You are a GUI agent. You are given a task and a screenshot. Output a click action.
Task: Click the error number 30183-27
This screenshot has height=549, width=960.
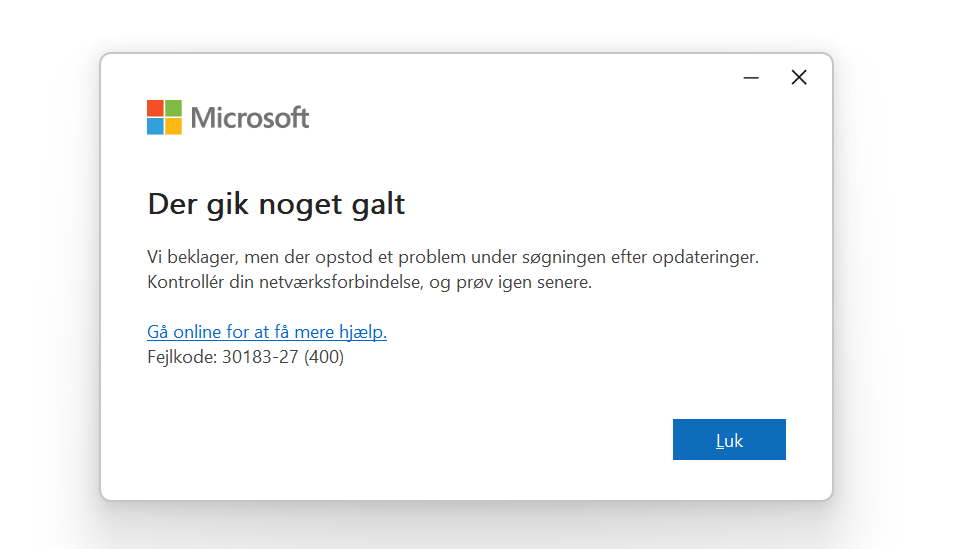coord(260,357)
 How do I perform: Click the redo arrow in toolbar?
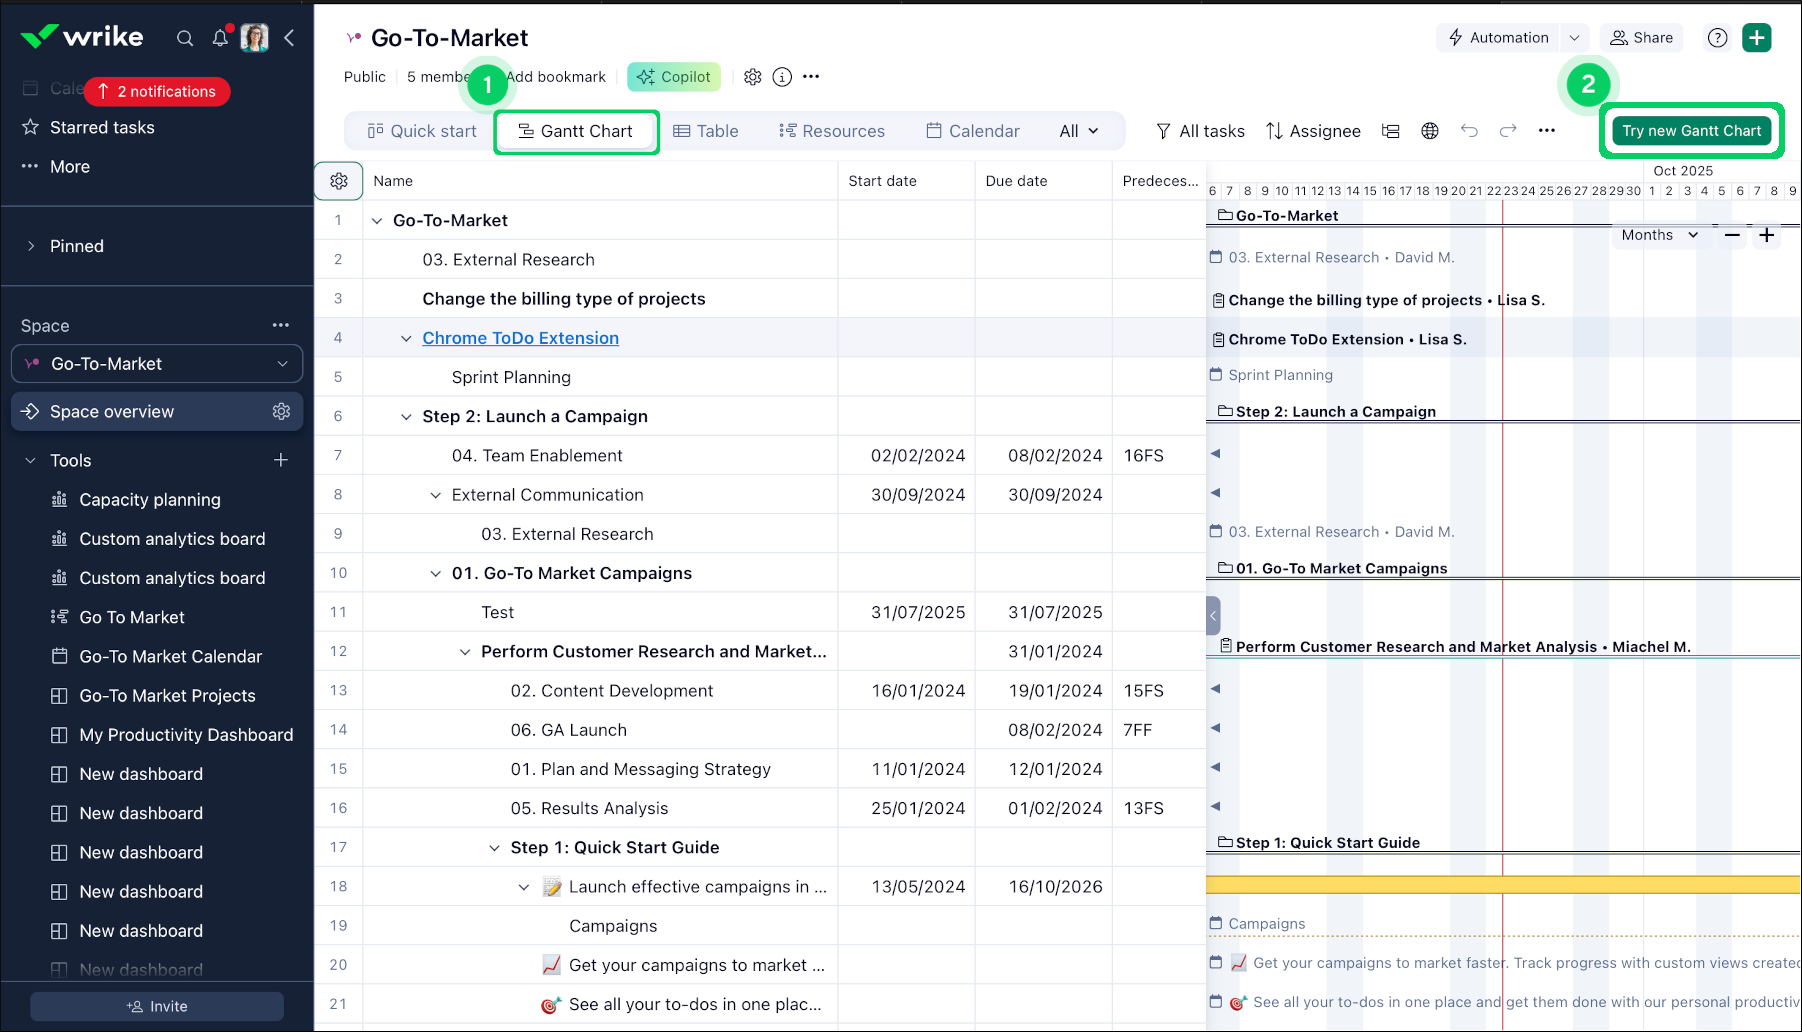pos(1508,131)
■ ■ ■ ■
» AIM OF THE TASK: Give the data again exactly as it appears, but without any images.

» EXERCISE RESULT:
You are a GUI agent. You are given a task and a screenshot. Output a click action.
Task: Click the error number 30183-27
This screenshot has height=549, width=960.
coord(260,357)
 How do I perform: Click the redo arrow in toolbar?
pos(1508,131)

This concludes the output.